The Fab Four’s Fab Fashion: The Beatles’ Mark on the Fashion World

Tomorrow marks the 50th anniversary of the Beatles’ last performance in the US: they performed at Candlestick Park in San Francisco on August 29th, 2016 before returning to London. Having appeared on the Ed Sullivan show, their breakout performance, only two years prior, The Beatles left their mark on the country not just with their music but with their fashion choices and style. From their early tailored look to their long hair and psychedelic patterns, The Beatles embodied the pivotal period of the 60’s through and through.

The Early Days

When The Beatles emerged onto the scene, they stood out by blending in — they performed in matching collarless tailored suits inspired by Pierre Cardin’s contemporary designs. Their matching outfits and haircuts reminded audiences that the group was a true team with a uniform. Of course, it wouldn’t be long before they were setting the trend instead of following it. The style would become the norm for up-and-coming bands and trickle into the basic style choices of their fans.

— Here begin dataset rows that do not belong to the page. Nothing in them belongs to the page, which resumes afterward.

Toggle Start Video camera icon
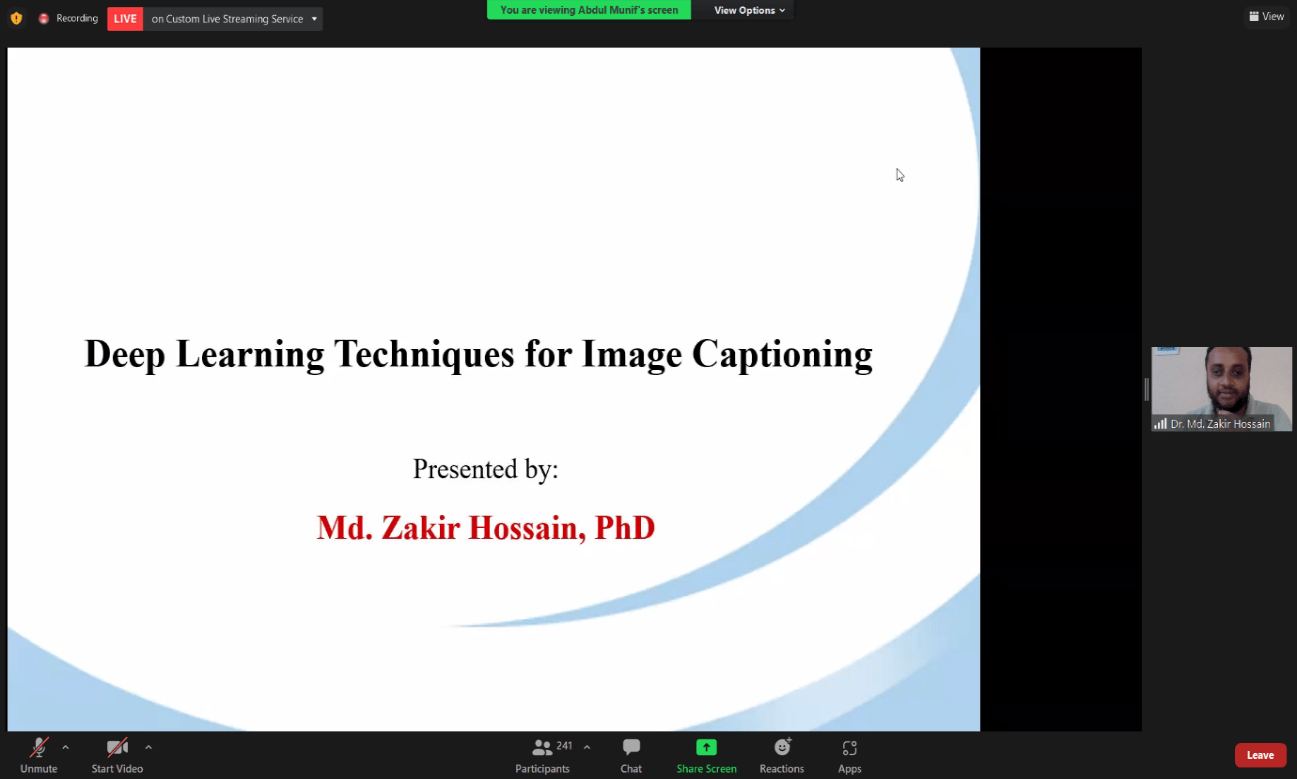 click(117, 748)
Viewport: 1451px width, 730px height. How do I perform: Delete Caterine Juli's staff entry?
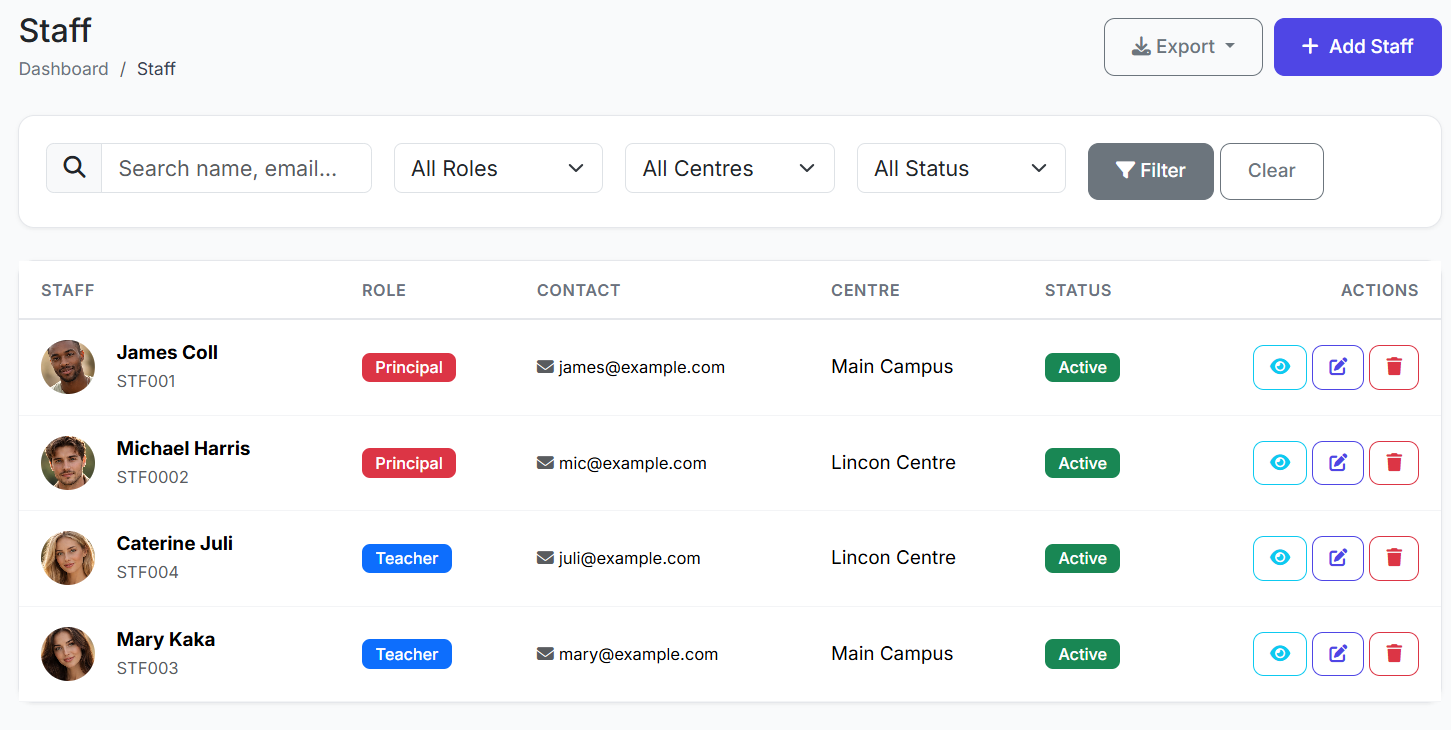coord(1393,558)
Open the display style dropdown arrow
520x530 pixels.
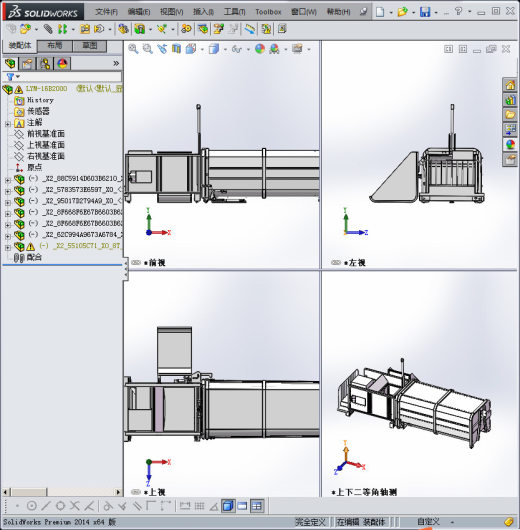click(225, 49)
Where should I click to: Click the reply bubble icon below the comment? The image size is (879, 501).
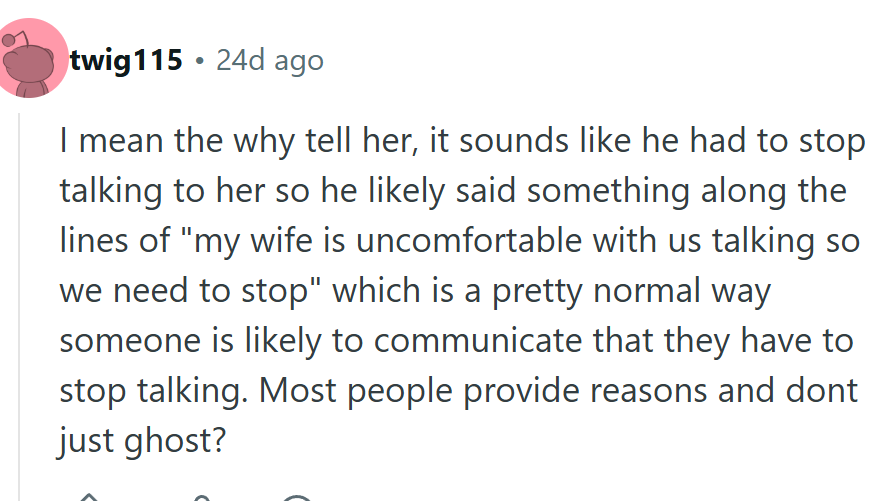pyautogui.click(x=297, y=496)
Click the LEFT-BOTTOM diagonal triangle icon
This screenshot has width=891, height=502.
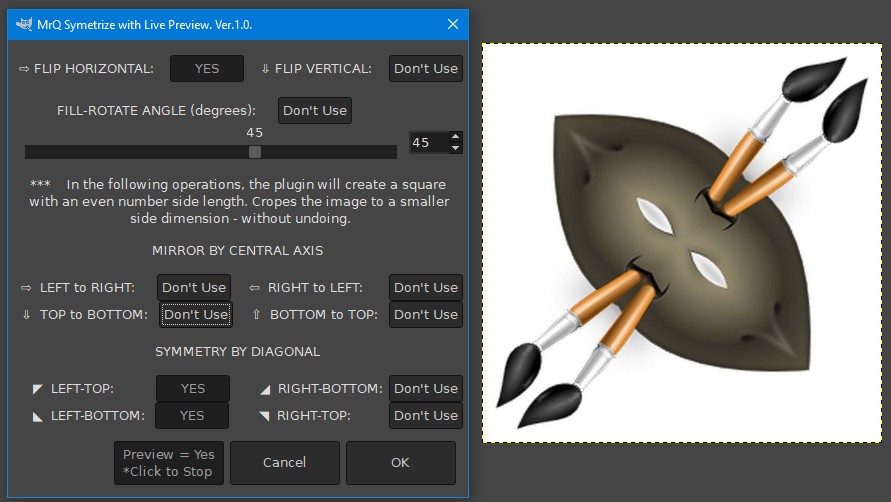click(38, 417)
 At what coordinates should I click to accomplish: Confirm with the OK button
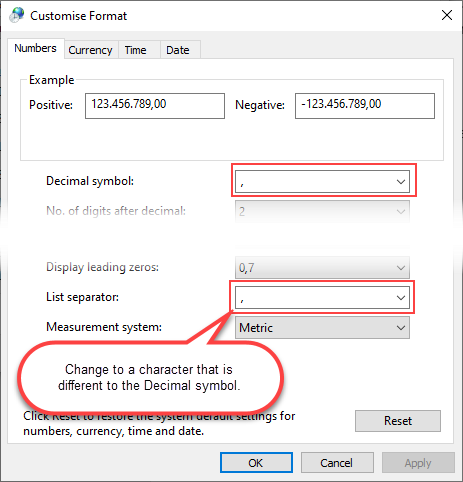(x=256, y=463)
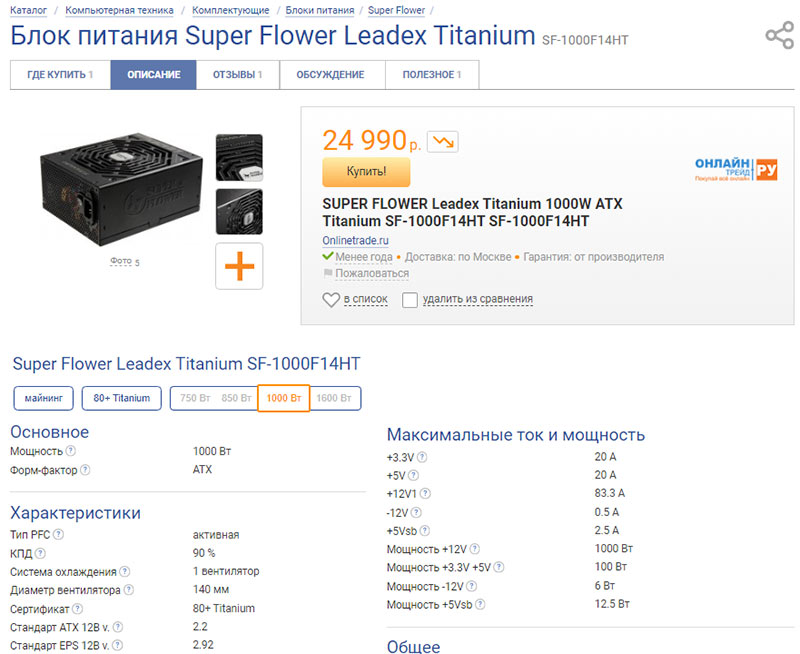
Task: Switch to the Отзывы tab
Action: [x=238, y=75]
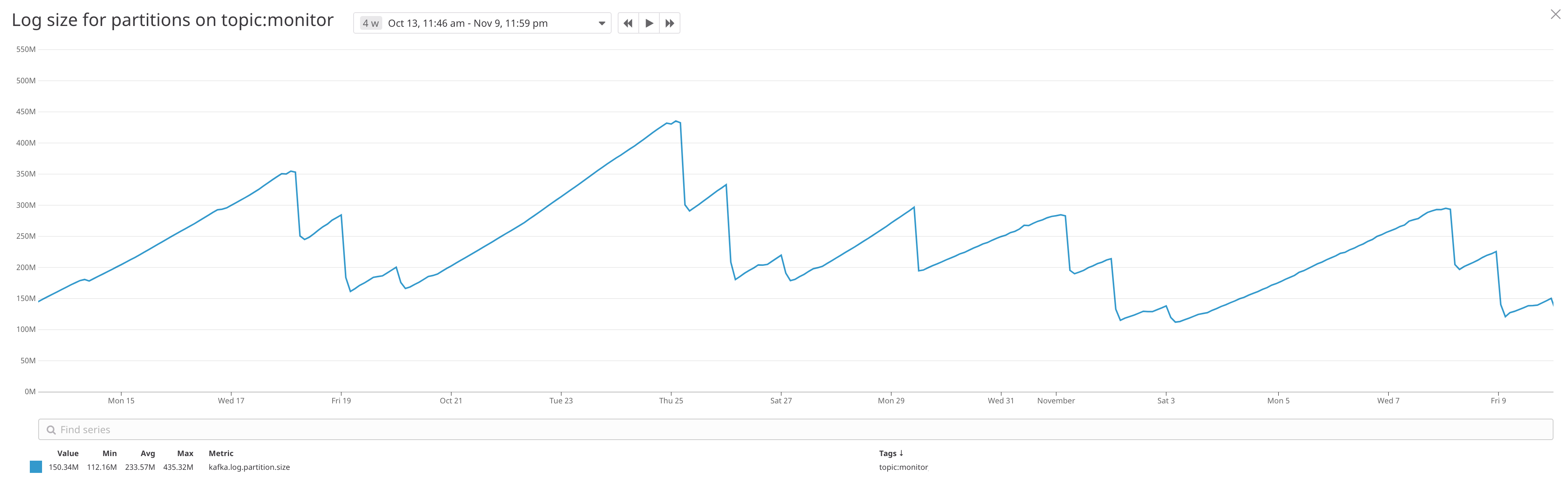Toggle the kafka.log.partition.size series visibility
1568x479 pixels.
click(36, 467)
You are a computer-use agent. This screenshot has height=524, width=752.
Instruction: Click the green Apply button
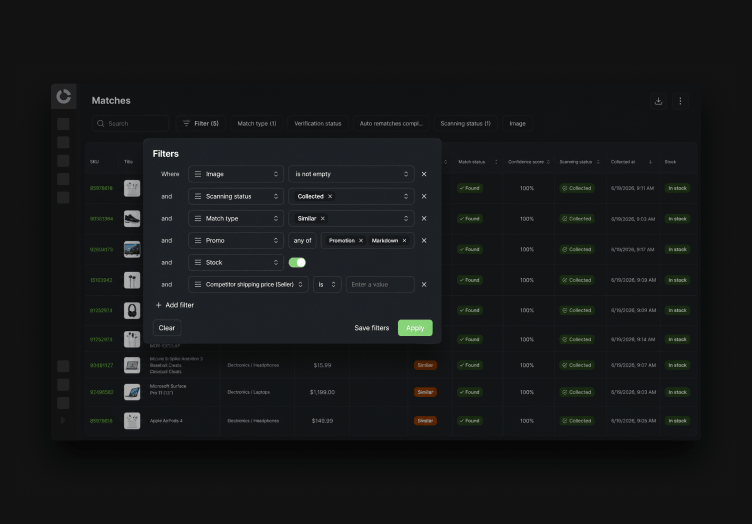(x=415, y=328)
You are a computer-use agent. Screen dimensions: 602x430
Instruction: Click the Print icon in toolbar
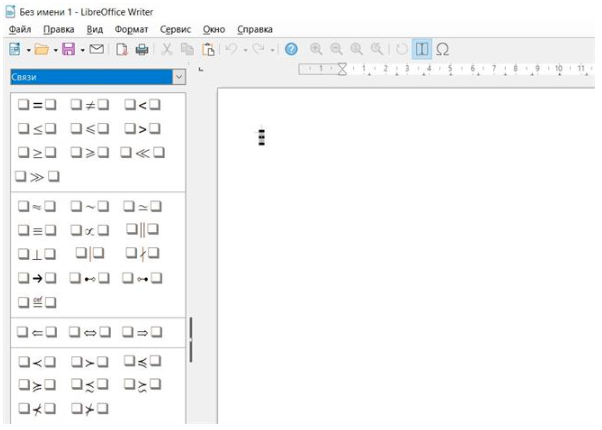click(142, 49)
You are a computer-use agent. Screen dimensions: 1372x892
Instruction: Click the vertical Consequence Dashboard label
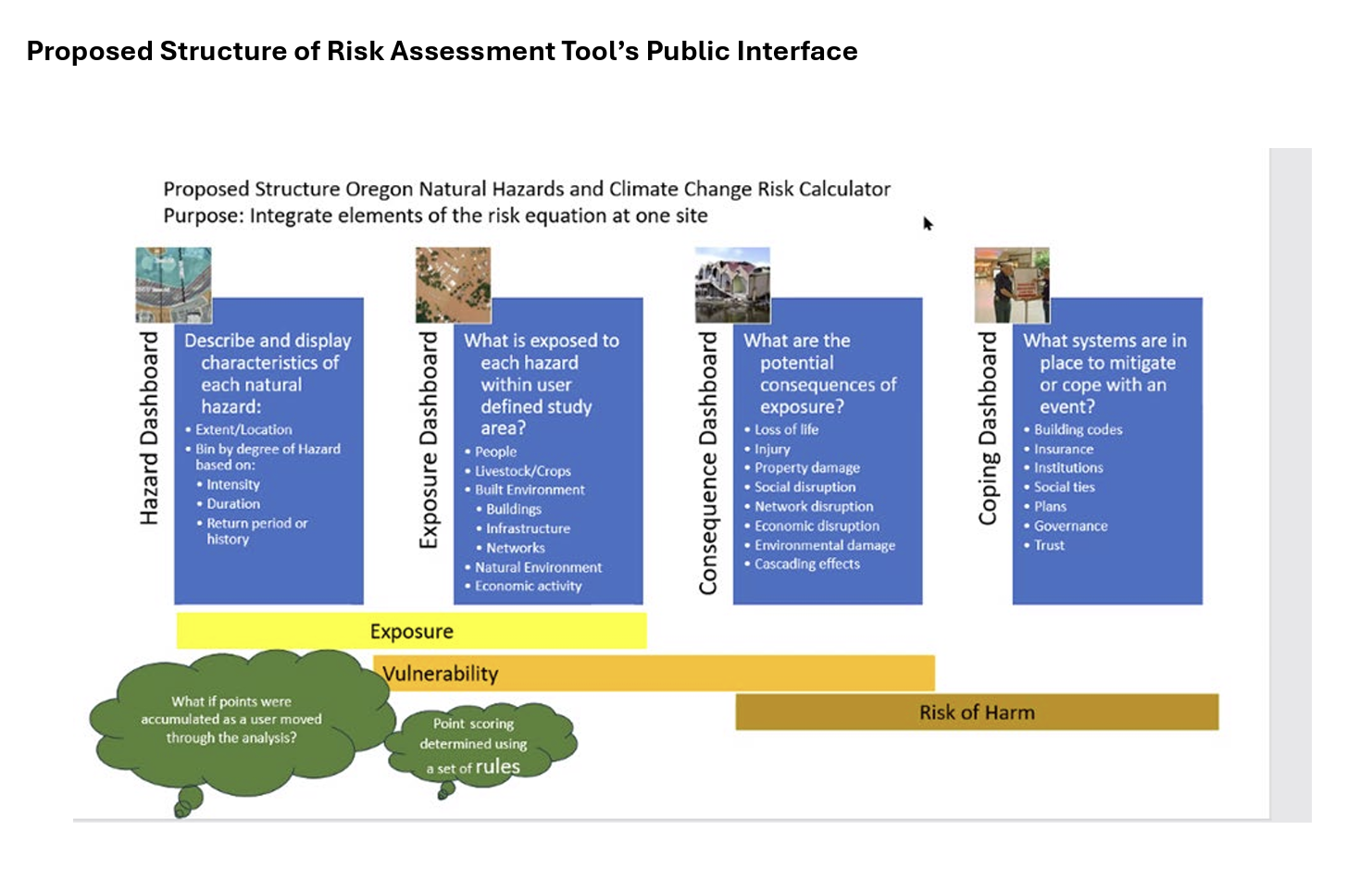click(x=708, y=463)
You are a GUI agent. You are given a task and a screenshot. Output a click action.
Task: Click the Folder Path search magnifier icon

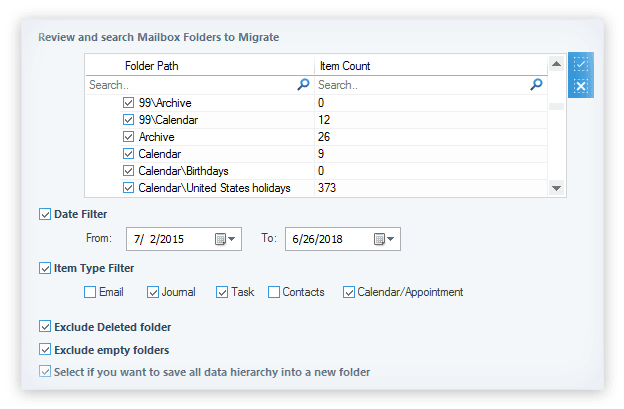[x=304, y=86]
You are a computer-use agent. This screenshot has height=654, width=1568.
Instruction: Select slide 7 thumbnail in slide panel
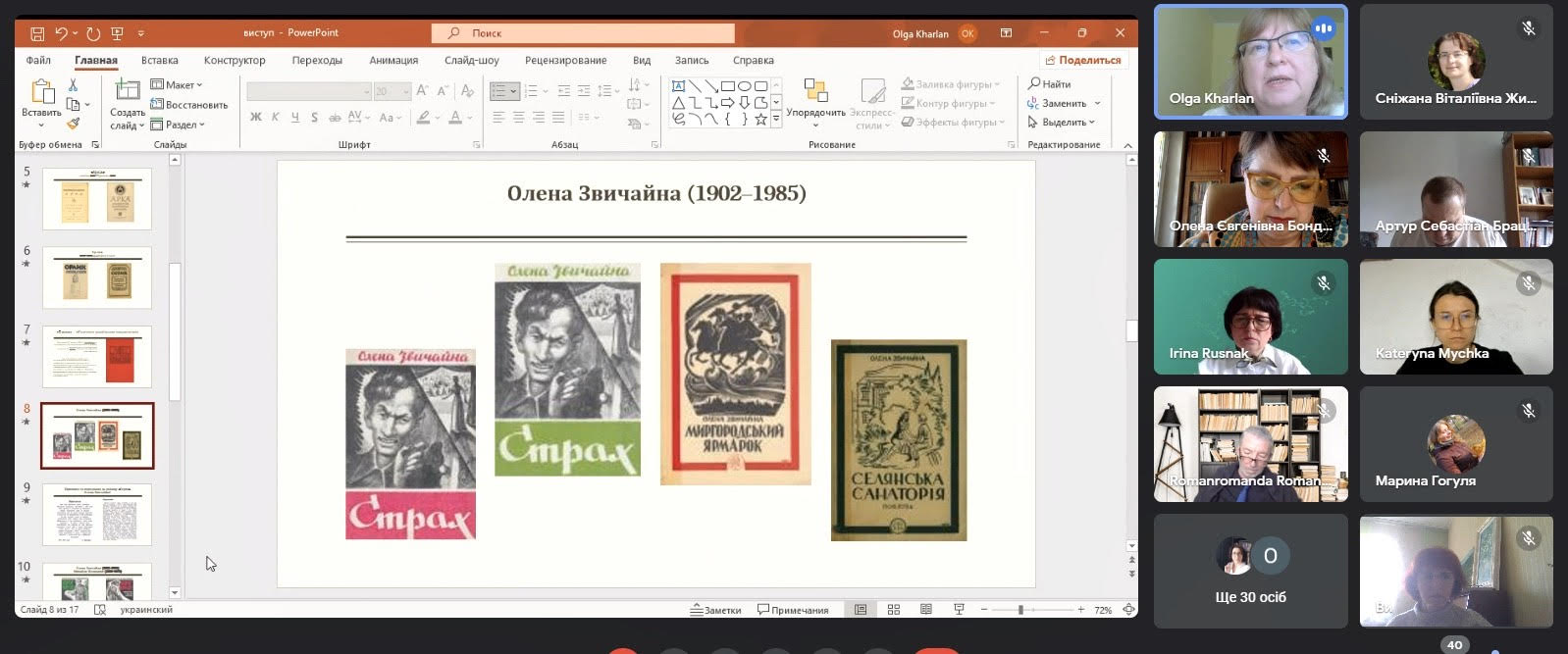click(x=97, y=357)
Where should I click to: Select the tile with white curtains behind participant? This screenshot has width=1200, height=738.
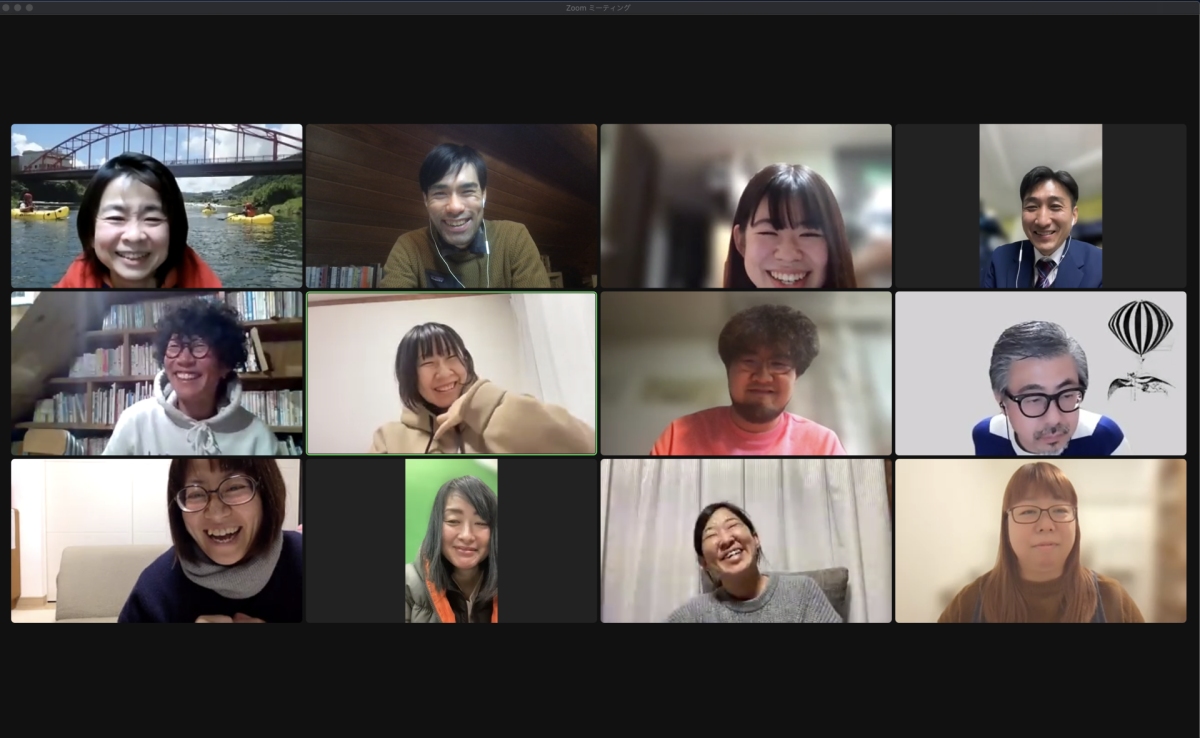tap(746, 541)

The boys’ moptop hairdos, known (by total coincidence) as “The Arthur”, rapidly caught on across the country after their Ed Sullivan show performance. Their boots, already popular in the UK, also took hold, when their manager commissioned custom shoes for the boys, adding a cuban heel to a simple leather chelsea boot — now known as “Beatles Boots”.

Next Steps

As seen on the cover of the 1967 Sgt Pepper album, the boys soon became inspired by the style of other successful bands, and moved toward a decidedly more hippie look. All four band members grew out their hair, and incorporated elements of paisley and Nehru jackets into their wardrobe. And then there were John Lennon’s glasses, perhaps the band’s most iconic fashion contribution. Built to address his nearsightedness, Lennon’s teashade glasses were round and thin-rimmed, and debuted as part of his look in the film How I wont the War.

Once The Beatles split, the fashion attention shifted over to John Lennon and Yoko Ono as a couple. For their wedding, Yoko sported a tiered crepe mini, kneesocks, sneakers, and a floppy sunhat. Often seen in neutral colors and white, the pair were famous for their bed-ins where they’d wear pale pjs as part their silent protest against the Vietnam War. After Lennon’s death, Yoko continued to be viewed as a style icon thanks to her distinctive looks and signature derby hat. In 2012, she also released a limited-edition fashion line in partnership with Opening Ceremony inspired by her late husband.

Lasting Legacy

The Beatles have had an ongoing influence on the style of today, particularly due to the distinct nature of 60’s fashion and its staying power. From Prada to Paul Smith, the decade has always been a large source of inspiration for contemporary designers thanks to its vibrance and variety. Beyond the runway, its easy to find remnants of the band in the current mainstream style, whether it be in the form of a teashade pair of sunglasses or collarless jacket, The Beatles made their mark not just with their music but also with their clothes they wore over the course of their success.